基本的に会社員であれば、多くの所得控除で抜け漏れが生じて損することはないと思いますが、それでも自分から動かなければ利用できない節税策もあります。
今回は、効果が高く、かつ代表的なものを3つ紹介します。
【必須】ふるさと納税
ふるさと納税は、やらないと損の代表的存在です。
ふるさと納税は、本来納めるべき税金を寄附することで、返礼品として様々な物品が貰えます。
お米やウナギ、高級肉等の食品から、衣類まで。
我が家では毎年お米+アルファをいただいており、お米についてはふるさと納税の返礼品のみで十分に賄えています。
面倒なイメージを持っている方も多いようですが、手続きはネット上のふるさと納税サイトで欲しい返礼品を申し込み、その後ワンストップ特例申請(必要事項を書いて返送するだけ)または確定申告で一部追記するだけです。
詳細は以下を参照ください。
【要検討】確定拠出年金(iDeCo)
iDeCoも高い節税効果が得られます。
掛金が全額所得控除、運用益が非課税、満期時も年金あるいは退職金控除となる等、税制面でかなり優遇されています。
例えば、所得控除について、年収430万円の会社員が毎月12000円拠出すると、毎年21600円節税できます。
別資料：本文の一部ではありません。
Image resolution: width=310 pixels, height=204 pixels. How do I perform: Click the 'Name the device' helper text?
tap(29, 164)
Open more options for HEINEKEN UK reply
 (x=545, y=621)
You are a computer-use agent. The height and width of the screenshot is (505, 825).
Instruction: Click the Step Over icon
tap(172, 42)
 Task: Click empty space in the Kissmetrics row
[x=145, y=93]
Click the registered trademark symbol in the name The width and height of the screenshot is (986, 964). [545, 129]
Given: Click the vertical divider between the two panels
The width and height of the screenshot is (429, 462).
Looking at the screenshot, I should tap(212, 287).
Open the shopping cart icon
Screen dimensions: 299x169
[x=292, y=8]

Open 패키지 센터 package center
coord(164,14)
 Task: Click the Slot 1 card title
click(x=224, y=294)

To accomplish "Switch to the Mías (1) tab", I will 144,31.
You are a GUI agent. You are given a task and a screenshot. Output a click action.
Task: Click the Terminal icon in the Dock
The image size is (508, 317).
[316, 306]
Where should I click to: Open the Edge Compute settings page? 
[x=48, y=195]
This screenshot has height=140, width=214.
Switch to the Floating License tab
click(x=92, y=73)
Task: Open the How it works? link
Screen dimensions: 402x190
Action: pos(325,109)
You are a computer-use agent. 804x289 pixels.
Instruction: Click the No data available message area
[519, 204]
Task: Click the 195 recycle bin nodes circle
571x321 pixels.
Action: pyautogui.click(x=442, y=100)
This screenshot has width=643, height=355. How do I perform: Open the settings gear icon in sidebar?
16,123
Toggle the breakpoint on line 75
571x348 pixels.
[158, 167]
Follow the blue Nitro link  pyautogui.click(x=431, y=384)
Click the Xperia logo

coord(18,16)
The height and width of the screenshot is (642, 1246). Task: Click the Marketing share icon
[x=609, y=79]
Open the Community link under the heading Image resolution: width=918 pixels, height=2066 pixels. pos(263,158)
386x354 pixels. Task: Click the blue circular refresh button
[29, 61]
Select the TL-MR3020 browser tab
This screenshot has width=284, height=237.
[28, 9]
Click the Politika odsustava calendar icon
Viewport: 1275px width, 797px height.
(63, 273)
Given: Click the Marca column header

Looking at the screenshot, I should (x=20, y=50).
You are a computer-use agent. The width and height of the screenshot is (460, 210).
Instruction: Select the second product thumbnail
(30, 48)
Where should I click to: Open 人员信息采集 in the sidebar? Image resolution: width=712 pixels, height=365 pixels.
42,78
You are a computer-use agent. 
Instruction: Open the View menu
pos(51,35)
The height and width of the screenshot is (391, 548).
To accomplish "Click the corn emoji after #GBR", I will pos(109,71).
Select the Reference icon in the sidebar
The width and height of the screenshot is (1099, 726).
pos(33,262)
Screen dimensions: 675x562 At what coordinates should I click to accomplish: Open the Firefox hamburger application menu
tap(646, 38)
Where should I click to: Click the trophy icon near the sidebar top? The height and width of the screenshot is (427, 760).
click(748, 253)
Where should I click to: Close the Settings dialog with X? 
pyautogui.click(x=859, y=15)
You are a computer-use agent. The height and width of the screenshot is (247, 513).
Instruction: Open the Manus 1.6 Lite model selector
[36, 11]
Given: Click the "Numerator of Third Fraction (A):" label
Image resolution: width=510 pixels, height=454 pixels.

ただし、投資商品は随時変更できるものの、原則60歳まで払い戻し不可であるため、資産運用のポリシー次第ではデメリットが勝る場合もあります。
iDeCoは楽天証券でもはじめられます。
【共通】医療費控除
医療費控除は、高額療養費制度とは異なり、年間の医療費が10万円(総所得金額が200万円未満の場合は、総所得金額の5%)を超えた場合、超えた分が所得控除(最大200万円)されるというものです。
医療費控除は、通常確定申告が不要な会社員であっても、確定申告しないと適用できません。
そのため、忘れがちであったり、そもそも知らなかったりと損している方も多いのではないでしょうか?
独身であれば年間の医療費が10万円を超えることは稀でしょうけど、家族持ちであればしばしば到達する金額です。
病院に行った場合はもちろん、医薬品を購入した場合等も領収書を必ず保管しておき、合計額が年間10万円を超えたら、面倒でも確定申告をしましょう。
まとめ
以上、給与明細の控除欄(税金等)の意味とそれに纏わる節税方法についての解説でした。
本記事の内容を理解すれば、給与明細を読むのがぐっと楽しく(?)なるかもしれません。
また、日本の税制では「知らないと損」することが非常に多いです。
細かく理解するのは不可能ですが、影響が大きいところはしっかりおさえておきましょう。